Yesterday, Sept. 4, Getty Images unveiled Getty Images Prestige, a new selection of their most vivid and beautifully polished photos offered exclusively on their site. The tastefully curated photos are distinguished by their powerful aesthetics and quality that Getty is known for.
The researchers at Getty Images have a knack for figuring out what people like based on search engine histories. By analytically looking at these results, they are able to construct a selection of unique photography excellence at a higher quality with reasonable prices—which is the framework behind the Prestige collection.
Getty Images Prestige offers a new alternative to custom photo shoots. The wider selection allows photographers to save time, money and the worries of distinctive work appearing anywhere else.
Senior Director of Creative Content, Paul Foster, is very confident and excited about how the turnout will be for Prestige. He knows his team well, and there is no mistaking their ability to curate visuals that appeal to the masses. “We are always looking for a diversity of photographic styles, for original ideas and executions, unique perspectives or hard to get and highly valued subject matter, including non-reproducible moments,” says Foster in a Q&A published by Getty.

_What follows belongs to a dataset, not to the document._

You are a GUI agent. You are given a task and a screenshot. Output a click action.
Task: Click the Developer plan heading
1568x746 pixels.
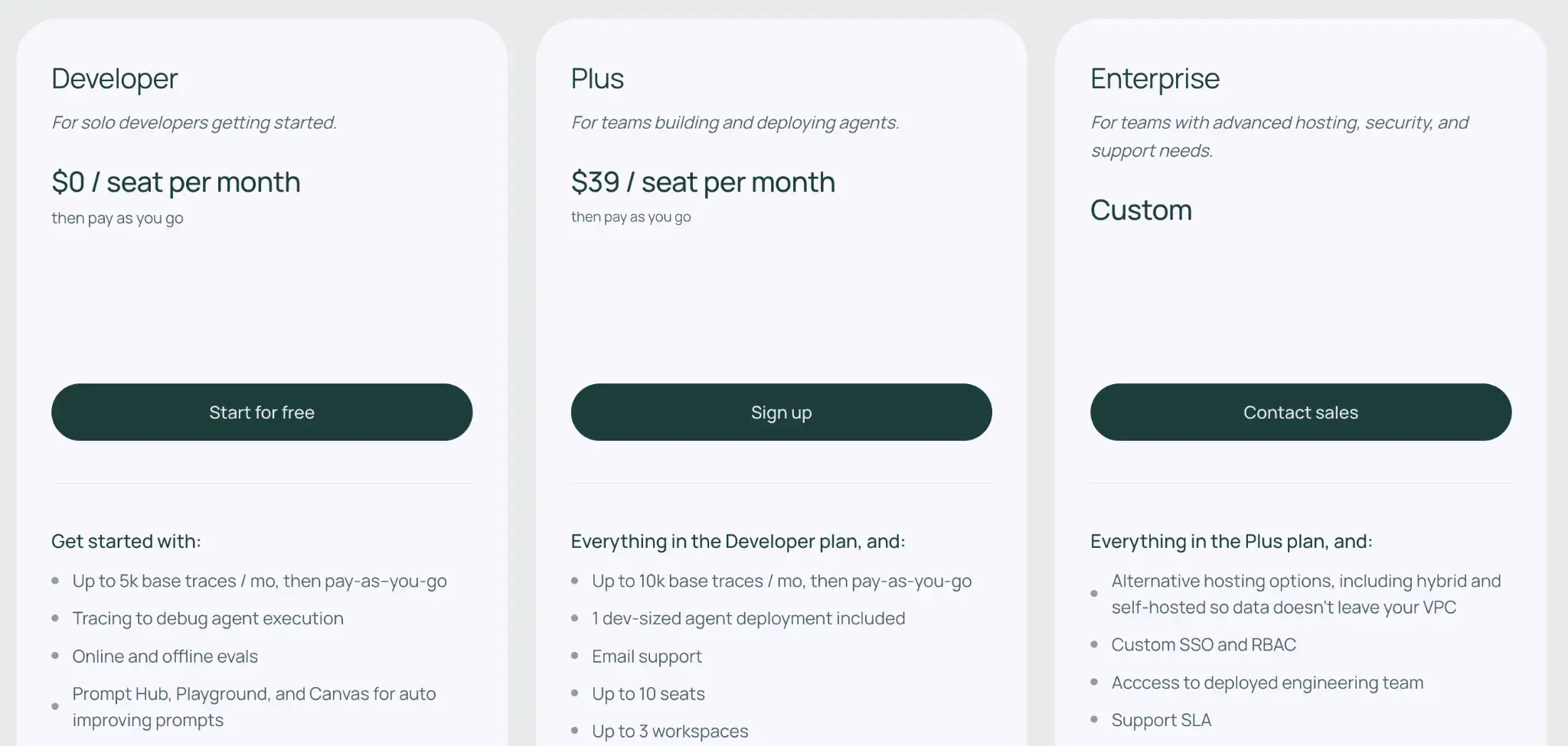[x=115, y=79]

No doubt, these non-reproducible moments are what draws people to them the most. People search for images of moments that are difficult to capture by just anyone. Foster is aware of this and is knowledgable about the worth of production value, he explains in the Q&A. “Exclusive to Getty Images, Prestige images include those images that are impossible to replicate—from serendipitous split seconds caught by the crowd to unique, irreproducible moments in wildlife and nature captured by expert professionals.”
Aside from curated collections, Getty also creates imaging trends. Of the latest is Super Sensory—which was released this past July—offering extreme closeups, macro detailing, HD, higher frame rates and different points of view for the subject which plunges the viewer into sense invigoration. “Imagery that is up-close, personal and visceral is alluring, because it makes us forget, if only for an instant, that we have a glowing rectangle between it and us,” reads the Getty site.
It’s proposed that the smaller the screens people view photos with, the more immersive the imagery must be to keep the viewer’s mind interested. Because people mostly rely on their smartphones as their main media contributor, Super Sensory is Getty’s solution.